Not really, as long as your outdoor PM is in line with your indoor trainer. Depending on the precision of either, you should not see a significant change and eventually, using both will even things out anyway.
UNLESS, either of your PM sources has a significant error, or if you have a left only outdoor PM and a significant L/R imbalance. A left only PM, just doubles the power from one leg and if you have a L/R imbalance of 45/55 or 55/45, that would matter.
Most PM’s have an app with a scaling factor, so you should then enter a corresponding correction number, usually a percentage.
The trick or the problem here, is that if you do get significant differences in output, you would need to figure out if it is your trainer, your outdoor PM, or a L/R imbalance.
I wouldn’t bother about ~5 Watts differences, because PM’s have between 1% and 2% precision margins anyway.
You may find some increase as a lot of people can put out more power for longer outdoors… plenty of reasons including better cooling, different mechanics (bike moves under you), different position (eg climbing shifts centre of mass and angles, so some put out more power up hill), different psychology (eg when powering up a real hill vs a virtual one indoors)

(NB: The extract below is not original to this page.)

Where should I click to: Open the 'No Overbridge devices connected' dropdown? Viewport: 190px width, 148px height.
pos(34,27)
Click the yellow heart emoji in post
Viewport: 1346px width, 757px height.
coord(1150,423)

Thanks guys! Good points for me to look into.
Initially I was only thinking about differences in Xert signature numbers but like @wescaine stated the position on the outdoor bike is quite different probably resulting in a different power graph. E.g. when I go outside I will not be continiously pedalling like I do when I am on the trainer. I should be able to see that back in the graph (and perhaps numbers).
@Cyclopaat I did got an app provided with the new PM. Will definitly take a closer look if I can notice any power imbalance in my legs and see if needs to be corrected (in the app that is, the legs are lost already ).
What Wes pointed out, is indeed something you will have to figure out for yourself. For me, it doesn’t really matter whether I’m in- or outdoors, looking at power numbers.
It does matter regarding lots of other dynamics and environmental circumstances, but tbh, I have given up on riding 3 - 4+ hours indoors, so as long as I stay under 3 - and usually, my sessions are 1,5 - 2 hours - I’m fine.
My Neo has some sway, so other than not cornering, I’m also not that static on the bike as on more rigid trainers.
Can you feedback after trying them Johan? I’m currently awaiting the Assioma Duo’s to arrive and like you wondering how going from heart rate derived vs power will alter things - my outside rides based on HR always show as harder than my indoor ones, while I suspect I do push harder outside, i also suffer from a high heart rate during physical activity (but low resting heart rate, it’s not unusual for me to have an average of 165 outside, max 185 but resting is around 60).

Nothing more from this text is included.